Well, I just have to jump in as a) a hockey-mad Canadian, b) a journalist and c) a sailor.

I get really tired of people making knee-jerk statements equivalent to the one above.

Is it your position that this isn't a story that needs to be told? Or that because it's Bob Gainey's daughter we should relegate it to page 55? Or what?

It is true that the reason the story makes news in Canada and not, say, Zambia is that Bob Gainey was a great hockey player and is well-known. In Canada. So what? Every day news editors have thousands of possible stories, all equally heart-rending. They choose the ones that will interest their audience. Perhaps this is ill-advised? Should they choose the ones that no one cares about?

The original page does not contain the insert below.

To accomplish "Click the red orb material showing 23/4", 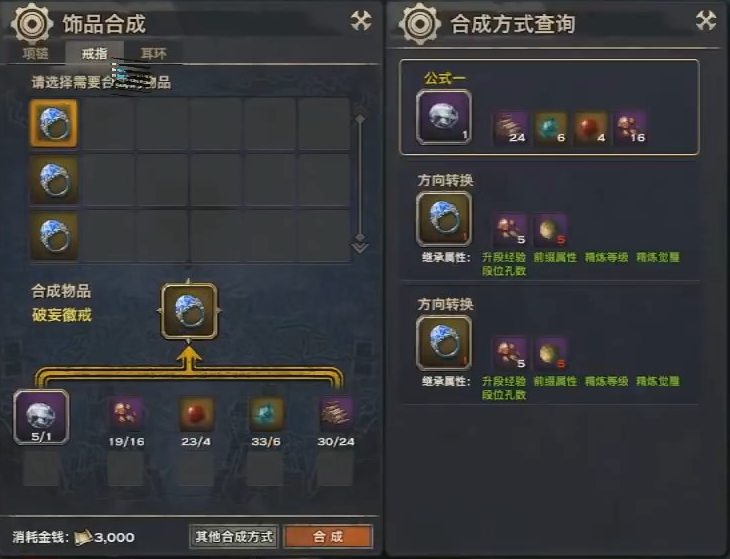I will tap(196, 414).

Consider the Zambian family whose daughter is eaten by a lion (and I am being tongue in cheek here -- don't know of any such case or even if they have lions in Zambia). Does it make page one in Toronto? No. In Kinshasa? Yes.

It may surprise you to know that on a day-to-day basis news editors rarely if ever consider the effect of a story on sales. What they do consider is whether it will interest or be of use to their readers or audiences.

One of the reasons for that is that sales are almost never affected -- positively or negatively -- by any given article. (Or at least not much).

On the other hand, one of the things that does occasionally come out the thousands of news stories printed or broadcast every week is change in policy or practice. I quote again: <<Hopefully, some good will come out of the investigations into it.>>

Would there have been anything more than a cursory investigation by the Cook Islands authorities without the interest of the Canadian media? I think not.

End of rant.

For those who haven't seen the latest TV probe, it looks as if the Picton Castle completely ignored the existence of lifejackets and safety lines, sending crew aloft in relatively heavy seas (although not a gale, as the presenter repeatedly called it) without them and allowing them work on deck in bare feet, again without safety gear, even though the deck very often swept by waves. Very clear footage.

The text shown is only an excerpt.